The Story Of Repentance Behind A Glorious Spanish Altarpiece

By JAMES MONTI

“If the world hates you, know that it has hated me before it hated you” (John 15:18). The Dutch city of Gorkum (Gorinchem) was to witness a unique fulfillment of these words on June 26, 1572. Zwinglian fanatics called zeegeuzen — “water pirates” — had stormed the city, targeting in particular Catholic places of worship and Catholic clergy. Fifteen priests and religious were captured, men of faith who thirteen days later would die for refusing to deny the doctrine of Transubstantiation — they together with four others would later come to be known as the Martyrs of Gorkum.

But the water pirates were not only intent upon persecuting these disciples of Christ. They sought to get at the Master Himself. Breaking open the Tabernacle in the city’s parish church, the raiders began a hate-driven ritual of profaning the Hosts by strewing them across the floor and stomping upon them with their hobnail boots. The rite was intended to “prove” that the Holy Eucharist is not the Body of Christ, and that they were unafraid to trample upon the sacrament. But things took a totally unexpected turn: One of the trampled Hosts, punctured in three places, began to bleed. The water pirates’ frenzied dance of sacrilege ceased, their bravado turned to fear, and all but one of them fled.

The one man who remained knew he could not simply run away from what he had done. In an instant he realized that what he had regarded and had treated as a lifeless, worthless “thing” was very much alive. It was as if he had heard the words, “Saul, Saul, why do you persecute me?” (Acts 9:4).

He went to find the pastor of the church, Johannes van der Delft. The priest took the Host into safekeeping, and he and the repentant “water pirate” escaped to Mechlin. It was there that the erstwhile Zwinglian not only became a Catholic but also entered the city’s Franciscan friary, where as a religious he was able to adore the very Host he had formerly desecrated, reserved in the friary.
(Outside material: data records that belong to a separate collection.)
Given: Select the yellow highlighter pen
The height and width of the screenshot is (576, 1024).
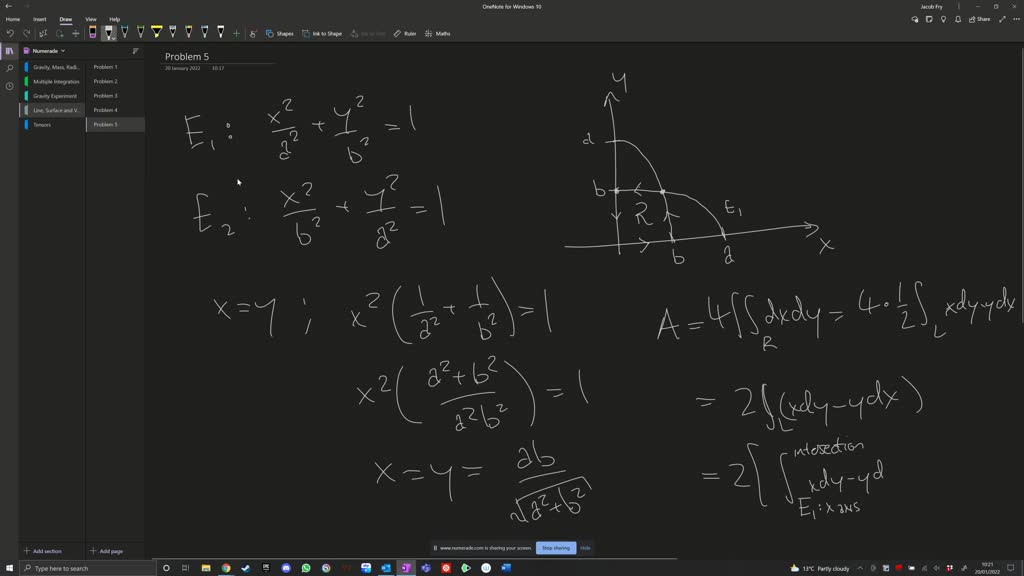Looking at the screenshot, I should point(156,33).
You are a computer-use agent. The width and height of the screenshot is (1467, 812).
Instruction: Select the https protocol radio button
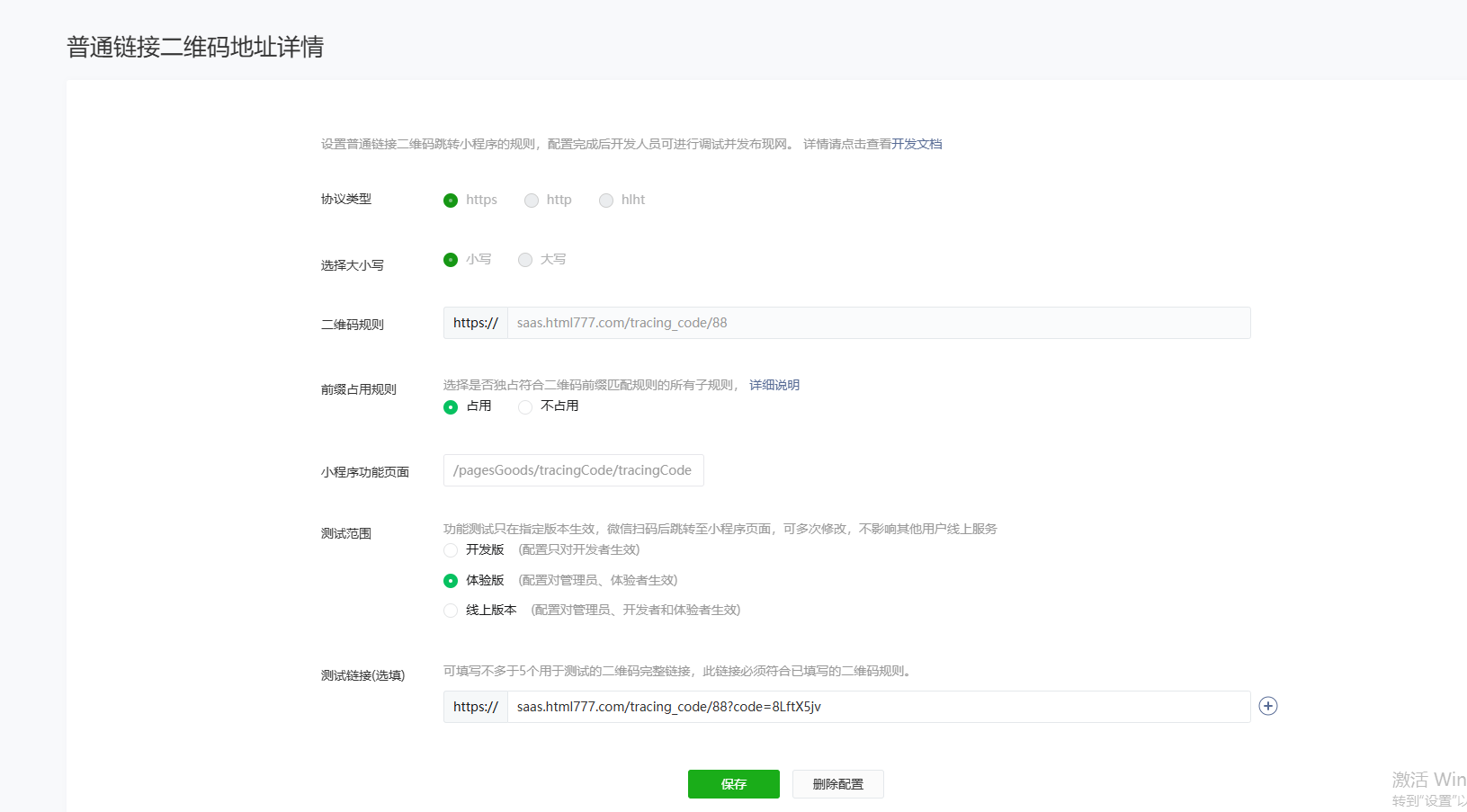coord(451,201)
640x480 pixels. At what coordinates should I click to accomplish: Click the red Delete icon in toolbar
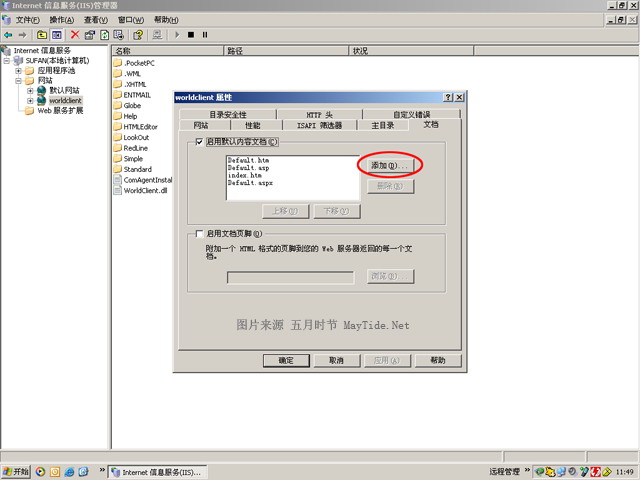(x=75, y=35)
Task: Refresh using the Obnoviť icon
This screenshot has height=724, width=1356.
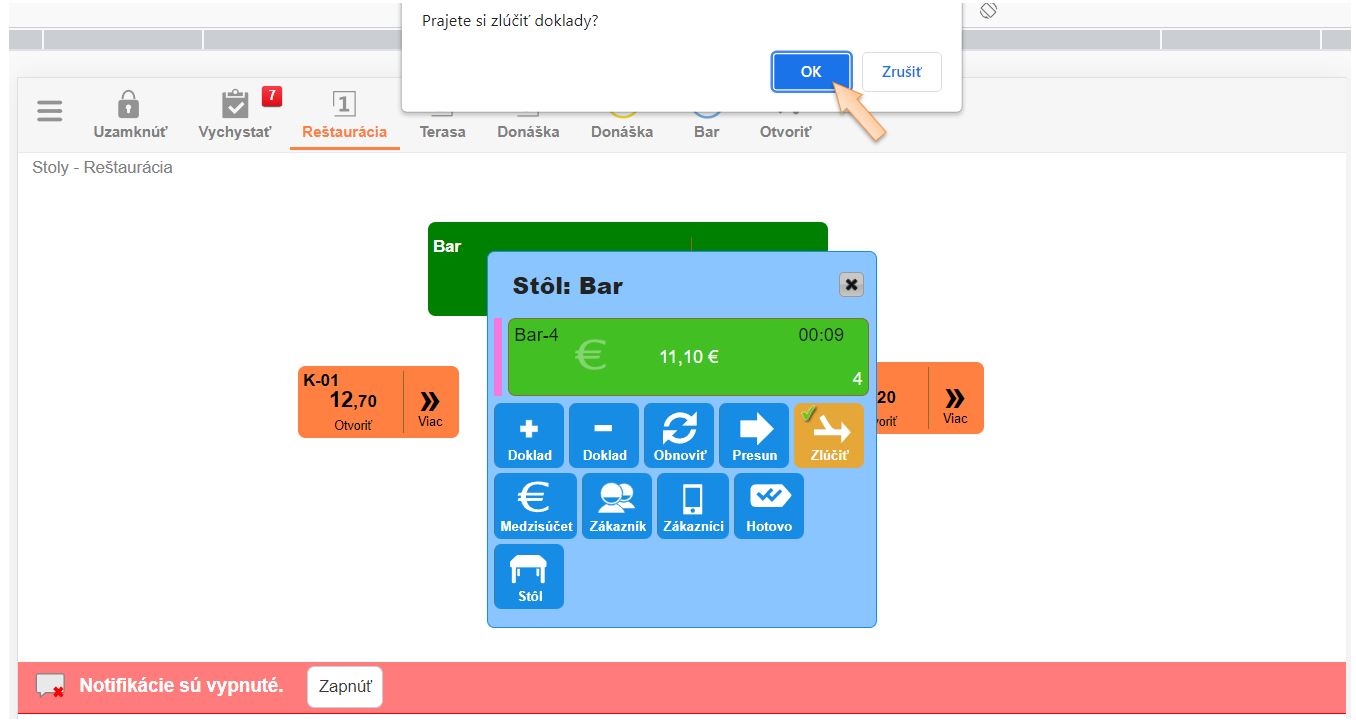Action: (x=679, y=435)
But the religious violence that had engulfed Gorkum soon threatened Mechlin when the Protestant Duke of Orange took the city on August 31, 1572. The miraculous Host, as well as various relics enshrined in Mechlin, were evacuated to Antwerp. Word of the Host of Gorkum reached the ears of a pious German layman, Ferdinand Weidner, a captain serving under the Holy Roman Emperor and Archduke of Austria Rudolf II. The Host was entrusted to his protection, and in 1580 it was brought to Vienna. There it passed into the custody of a Spanish noble family, who in turn gave it to the Spanish monarch King Philip II.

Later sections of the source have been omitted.